_Exercise description_: Output the stretch of entries from the line containing "Click the ID column" through the line containing "click(x=1199, y=46)" as a numbered list, leaving out blank lines.

_Data for this exercise_:
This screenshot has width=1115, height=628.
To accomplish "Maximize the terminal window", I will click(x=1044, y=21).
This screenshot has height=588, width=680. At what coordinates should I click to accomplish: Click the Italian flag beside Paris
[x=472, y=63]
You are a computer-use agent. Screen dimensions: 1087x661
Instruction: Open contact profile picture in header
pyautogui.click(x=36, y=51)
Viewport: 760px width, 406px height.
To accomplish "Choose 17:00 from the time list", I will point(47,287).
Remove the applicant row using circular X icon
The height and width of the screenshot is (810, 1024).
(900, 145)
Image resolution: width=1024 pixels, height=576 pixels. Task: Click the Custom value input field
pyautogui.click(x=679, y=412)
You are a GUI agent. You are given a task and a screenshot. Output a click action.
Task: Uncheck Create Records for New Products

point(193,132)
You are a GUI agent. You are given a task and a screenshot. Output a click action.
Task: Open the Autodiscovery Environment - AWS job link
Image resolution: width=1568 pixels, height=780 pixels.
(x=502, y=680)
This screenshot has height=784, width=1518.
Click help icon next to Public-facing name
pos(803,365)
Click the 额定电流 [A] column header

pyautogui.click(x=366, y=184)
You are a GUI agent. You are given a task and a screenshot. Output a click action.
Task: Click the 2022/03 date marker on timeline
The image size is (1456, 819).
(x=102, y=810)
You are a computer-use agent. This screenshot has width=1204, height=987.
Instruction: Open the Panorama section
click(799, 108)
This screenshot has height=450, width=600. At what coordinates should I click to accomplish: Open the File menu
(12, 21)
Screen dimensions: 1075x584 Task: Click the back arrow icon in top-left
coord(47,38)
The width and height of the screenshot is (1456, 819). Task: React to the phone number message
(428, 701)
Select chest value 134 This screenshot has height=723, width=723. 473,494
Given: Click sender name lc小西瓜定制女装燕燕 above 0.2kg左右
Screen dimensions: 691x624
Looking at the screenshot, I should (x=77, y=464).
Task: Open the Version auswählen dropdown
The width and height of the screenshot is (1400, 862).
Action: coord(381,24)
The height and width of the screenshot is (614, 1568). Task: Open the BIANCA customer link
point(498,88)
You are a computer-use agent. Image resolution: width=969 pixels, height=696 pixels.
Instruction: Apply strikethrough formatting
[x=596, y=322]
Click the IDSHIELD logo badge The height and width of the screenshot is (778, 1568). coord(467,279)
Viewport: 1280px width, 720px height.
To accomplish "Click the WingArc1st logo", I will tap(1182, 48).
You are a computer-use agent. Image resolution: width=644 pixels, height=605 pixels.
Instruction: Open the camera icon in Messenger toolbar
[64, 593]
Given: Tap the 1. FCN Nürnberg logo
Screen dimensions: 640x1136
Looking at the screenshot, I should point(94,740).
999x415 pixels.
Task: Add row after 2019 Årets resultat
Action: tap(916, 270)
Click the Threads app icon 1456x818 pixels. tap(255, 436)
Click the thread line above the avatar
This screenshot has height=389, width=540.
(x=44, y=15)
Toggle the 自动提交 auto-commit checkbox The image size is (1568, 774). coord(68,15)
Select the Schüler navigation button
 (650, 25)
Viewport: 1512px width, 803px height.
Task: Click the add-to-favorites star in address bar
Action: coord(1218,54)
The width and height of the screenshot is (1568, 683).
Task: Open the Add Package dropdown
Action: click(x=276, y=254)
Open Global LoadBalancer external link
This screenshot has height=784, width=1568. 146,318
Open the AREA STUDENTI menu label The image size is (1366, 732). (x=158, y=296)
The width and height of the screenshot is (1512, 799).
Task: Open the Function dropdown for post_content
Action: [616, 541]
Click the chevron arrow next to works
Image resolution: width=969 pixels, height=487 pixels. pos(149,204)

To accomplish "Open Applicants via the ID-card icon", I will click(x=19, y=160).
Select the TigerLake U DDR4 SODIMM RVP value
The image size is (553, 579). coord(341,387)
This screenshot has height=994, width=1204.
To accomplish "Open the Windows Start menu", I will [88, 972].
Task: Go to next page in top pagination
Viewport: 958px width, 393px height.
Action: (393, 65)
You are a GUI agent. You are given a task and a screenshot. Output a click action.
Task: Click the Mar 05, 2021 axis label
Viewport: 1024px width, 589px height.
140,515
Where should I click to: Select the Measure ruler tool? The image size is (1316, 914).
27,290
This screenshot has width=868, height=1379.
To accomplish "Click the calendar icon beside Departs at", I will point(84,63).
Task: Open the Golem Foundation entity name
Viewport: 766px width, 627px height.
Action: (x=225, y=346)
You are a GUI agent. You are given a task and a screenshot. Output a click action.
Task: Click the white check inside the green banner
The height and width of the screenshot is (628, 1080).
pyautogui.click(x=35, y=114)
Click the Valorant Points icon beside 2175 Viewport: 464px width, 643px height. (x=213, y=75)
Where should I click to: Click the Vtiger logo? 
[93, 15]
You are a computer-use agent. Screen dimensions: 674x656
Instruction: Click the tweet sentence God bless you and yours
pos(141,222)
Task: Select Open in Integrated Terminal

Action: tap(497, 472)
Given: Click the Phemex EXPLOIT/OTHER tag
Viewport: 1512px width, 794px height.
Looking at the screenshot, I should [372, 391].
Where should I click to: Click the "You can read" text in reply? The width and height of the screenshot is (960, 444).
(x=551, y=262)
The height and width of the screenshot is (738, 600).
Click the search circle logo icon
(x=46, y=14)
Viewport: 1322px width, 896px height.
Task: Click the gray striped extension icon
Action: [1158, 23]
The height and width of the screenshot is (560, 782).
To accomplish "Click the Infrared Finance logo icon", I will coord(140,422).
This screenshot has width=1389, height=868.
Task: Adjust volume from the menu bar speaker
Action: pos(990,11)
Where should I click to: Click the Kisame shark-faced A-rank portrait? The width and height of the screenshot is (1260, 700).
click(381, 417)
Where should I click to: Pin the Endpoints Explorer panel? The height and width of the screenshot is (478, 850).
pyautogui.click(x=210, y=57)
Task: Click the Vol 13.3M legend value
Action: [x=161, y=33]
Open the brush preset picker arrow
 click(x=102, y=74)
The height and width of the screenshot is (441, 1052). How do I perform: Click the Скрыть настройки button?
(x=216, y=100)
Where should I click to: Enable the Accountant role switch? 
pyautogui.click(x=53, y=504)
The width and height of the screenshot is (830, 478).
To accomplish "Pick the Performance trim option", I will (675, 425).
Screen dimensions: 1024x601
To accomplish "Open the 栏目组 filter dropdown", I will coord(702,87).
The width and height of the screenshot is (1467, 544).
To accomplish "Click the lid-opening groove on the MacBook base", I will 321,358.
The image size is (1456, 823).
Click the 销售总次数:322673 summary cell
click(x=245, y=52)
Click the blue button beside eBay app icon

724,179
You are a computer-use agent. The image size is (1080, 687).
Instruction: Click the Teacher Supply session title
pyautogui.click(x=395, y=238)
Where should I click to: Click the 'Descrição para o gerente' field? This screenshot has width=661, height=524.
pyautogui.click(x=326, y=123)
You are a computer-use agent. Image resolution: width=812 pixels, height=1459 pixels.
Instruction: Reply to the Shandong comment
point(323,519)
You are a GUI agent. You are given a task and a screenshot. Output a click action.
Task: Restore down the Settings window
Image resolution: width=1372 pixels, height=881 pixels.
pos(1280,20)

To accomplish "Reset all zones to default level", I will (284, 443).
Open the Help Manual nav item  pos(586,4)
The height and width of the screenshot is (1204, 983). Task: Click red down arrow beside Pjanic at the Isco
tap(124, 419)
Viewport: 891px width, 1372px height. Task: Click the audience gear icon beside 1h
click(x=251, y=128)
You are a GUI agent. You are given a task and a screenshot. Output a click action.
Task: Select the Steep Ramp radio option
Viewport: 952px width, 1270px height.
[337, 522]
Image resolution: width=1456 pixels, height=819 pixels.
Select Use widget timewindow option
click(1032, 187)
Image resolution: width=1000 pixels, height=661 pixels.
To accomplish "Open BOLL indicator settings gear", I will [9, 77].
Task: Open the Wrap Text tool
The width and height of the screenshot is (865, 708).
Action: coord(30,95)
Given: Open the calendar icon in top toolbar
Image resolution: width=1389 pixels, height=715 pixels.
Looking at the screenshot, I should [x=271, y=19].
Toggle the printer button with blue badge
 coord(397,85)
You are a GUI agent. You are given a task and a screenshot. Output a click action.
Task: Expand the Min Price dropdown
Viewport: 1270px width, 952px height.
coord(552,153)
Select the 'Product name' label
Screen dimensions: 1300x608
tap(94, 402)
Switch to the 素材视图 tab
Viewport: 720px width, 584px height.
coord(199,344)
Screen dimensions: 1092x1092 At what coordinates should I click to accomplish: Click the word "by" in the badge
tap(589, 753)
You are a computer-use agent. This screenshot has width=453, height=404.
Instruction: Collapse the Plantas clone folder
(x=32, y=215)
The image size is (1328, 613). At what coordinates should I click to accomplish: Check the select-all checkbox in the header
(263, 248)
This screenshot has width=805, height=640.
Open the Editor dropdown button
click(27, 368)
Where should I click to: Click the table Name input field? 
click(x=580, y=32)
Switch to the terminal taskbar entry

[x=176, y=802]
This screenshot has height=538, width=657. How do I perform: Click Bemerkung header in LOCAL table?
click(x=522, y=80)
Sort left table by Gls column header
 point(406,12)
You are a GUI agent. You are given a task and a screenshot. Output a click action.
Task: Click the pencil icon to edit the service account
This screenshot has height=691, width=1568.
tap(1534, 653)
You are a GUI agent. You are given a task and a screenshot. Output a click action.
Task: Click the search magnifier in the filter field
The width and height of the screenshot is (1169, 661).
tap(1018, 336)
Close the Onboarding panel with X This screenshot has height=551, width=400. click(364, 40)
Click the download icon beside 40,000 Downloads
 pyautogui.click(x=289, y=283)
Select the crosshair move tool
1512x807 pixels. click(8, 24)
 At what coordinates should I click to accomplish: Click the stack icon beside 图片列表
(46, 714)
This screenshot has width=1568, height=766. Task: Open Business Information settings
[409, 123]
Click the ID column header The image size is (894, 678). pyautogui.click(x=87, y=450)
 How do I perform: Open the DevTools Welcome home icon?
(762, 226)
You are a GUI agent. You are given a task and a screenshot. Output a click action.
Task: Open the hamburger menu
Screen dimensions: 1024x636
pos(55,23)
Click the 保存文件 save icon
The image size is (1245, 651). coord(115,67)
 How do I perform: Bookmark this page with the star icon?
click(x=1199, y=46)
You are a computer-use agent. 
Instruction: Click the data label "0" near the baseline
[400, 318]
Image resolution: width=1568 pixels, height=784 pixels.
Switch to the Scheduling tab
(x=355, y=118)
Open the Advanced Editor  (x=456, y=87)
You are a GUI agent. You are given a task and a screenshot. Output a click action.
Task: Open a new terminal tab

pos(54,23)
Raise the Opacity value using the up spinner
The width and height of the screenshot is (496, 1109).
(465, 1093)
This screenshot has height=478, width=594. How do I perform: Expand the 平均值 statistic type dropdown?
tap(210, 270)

_Written answer_:
1. Click the ID column header The image size is (894, 678). pyautogui.click(x=87, y=450)
2.  How do I perform: Open the DevTools Welcome home icon?
3. (762, 226)
4. You are a GUI agent. You are given a task and a screenshot. Output a click action.
5. Task: Open the hamburger menu
6. Screen dimensions: 1024x636
7. pos(55,23)
8. Click the 保存文件 save icon
9. The image size is (1245, 651). coord(115,67)
10.  How do I perform: Bookmark this page with the star icon?
11. click(x=1199, y=46)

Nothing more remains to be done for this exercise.